Section 7. Relinquishing of Certificate of Registration. Any lawyer who is registered to practice law pursuant to this Rule who is current in payment of all applicable registration fees and other financial obligations imposed by this rule who no longer is able to meet the requirements to maintain such registration or who no longer practices under the professional corporation, limited liability company or limited liability partnership may voluntarily relinquish his or her certificate of registration by tendering a signed relinquish affidavit to the Executive Director of the State Board of Law Examiners no later than June 30 of the reporting year (July 1 through June 30). The Executive Director shall promptly verify the eligibility of the lawyer to relinquish the certificate of registration under this section and if eligible, forward a notice of the relinquishment to the Secretary of State. In the event that the lawyer is not eligible to relinquish under this section, the Executive Director of the Indiana Office of Admissions and Education shall promptly notify the lawyer of all reasons for ineligibility.

Ind.
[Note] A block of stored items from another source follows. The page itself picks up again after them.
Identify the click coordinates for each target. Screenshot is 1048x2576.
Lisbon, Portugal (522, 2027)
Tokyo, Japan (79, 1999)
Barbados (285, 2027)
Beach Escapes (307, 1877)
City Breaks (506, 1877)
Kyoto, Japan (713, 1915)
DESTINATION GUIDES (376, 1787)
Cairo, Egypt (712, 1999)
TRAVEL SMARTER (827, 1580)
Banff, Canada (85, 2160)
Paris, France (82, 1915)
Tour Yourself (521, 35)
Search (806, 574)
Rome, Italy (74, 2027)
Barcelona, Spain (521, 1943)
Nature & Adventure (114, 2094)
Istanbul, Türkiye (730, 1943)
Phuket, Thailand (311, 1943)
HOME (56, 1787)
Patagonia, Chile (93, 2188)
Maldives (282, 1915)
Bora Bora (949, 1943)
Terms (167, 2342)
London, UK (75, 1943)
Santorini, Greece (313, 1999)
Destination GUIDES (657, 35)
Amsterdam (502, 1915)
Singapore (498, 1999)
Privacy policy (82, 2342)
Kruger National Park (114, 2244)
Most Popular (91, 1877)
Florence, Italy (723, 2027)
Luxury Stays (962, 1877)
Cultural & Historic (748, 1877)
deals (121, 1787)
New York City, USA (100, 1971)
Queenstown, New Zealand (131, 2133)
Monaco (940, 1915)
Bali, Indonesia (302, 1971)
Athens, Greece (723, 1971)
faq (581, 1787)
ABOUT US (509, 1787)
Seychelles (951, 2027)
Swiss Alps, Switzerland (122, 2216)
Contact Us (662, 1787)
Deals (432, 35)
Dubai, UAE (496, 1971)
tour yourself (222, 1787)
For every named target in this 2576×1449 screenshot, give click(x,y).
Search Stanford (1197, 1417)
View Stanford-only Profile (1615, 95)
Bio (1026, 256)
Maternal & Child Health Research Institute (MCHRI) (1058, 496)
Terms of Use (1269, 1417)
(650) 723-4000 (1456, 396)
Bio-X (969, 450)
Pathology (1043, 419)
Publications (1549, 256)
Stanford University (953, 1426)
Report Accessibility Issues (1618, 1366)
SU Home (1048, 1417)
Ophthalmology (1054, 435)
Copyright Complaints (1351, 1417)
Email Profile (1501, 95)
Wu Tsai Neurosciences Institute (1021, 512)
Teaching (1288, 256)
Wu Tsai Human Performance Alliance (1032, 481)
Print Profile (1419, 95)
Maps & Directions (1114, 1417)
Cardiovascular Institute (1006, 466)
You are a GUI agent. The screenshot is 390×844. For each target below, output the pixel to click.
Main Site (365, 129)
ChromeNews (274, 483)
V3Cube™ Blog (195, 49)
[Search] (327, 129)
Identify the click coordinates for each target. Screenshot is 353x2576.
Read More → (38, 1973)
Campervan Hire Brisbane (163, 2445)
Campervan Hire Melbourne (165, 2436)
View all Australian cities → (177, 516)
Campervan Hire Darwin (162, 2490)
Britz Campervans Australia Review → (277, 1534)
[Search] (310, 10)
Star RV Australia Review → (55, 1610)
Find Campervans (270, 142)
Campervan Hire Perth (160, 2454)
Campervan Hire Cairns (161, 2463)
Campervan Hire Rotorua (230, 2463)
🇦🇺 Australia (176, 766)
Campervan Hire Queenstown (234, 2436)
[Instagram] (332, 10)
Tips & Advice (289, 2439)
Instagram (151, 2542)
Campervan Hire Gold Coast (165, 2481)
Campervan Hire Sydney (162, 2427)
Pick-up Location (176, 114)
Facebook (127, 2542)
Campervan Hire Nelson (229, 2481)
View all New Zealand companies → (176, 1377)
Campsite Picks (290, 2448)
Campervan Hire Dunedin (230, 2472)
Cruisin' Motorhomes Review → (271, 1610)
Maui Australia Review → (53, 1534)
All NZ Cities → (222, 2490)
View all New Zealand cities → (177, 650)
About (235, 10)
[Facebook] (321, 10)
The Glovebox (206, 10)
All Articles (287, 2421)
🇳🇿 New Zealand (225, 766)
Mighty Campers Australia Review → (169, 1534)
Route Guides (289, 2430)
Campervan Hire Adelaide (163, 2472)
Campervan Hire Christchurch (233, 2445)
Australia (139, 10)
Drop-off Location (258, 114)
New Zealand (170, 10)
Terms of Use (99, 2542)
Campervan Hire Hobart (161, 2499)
R. Att'y Adm. & Discip. 27

Adopted Nov. 24, 1976, effective 1/1/1976; amended effective 8/31/1976; amended effective 12/4/1980; amended Nov. 16, 1984, effective 1/1/1985; amended Oct. 15, 1986, effective 1/1/1987; amended effective 9/13/1991. Amended Nov. 25, 1997, effective 1/1/1998; amended Sept. 15, 2009, effective 1/1/2010; amended Sept. 21, 2010, effective 1/1/2011; amended June 30, 2014, effective 6/30/2014; amended October 6, 2021, effective 1/1/2022.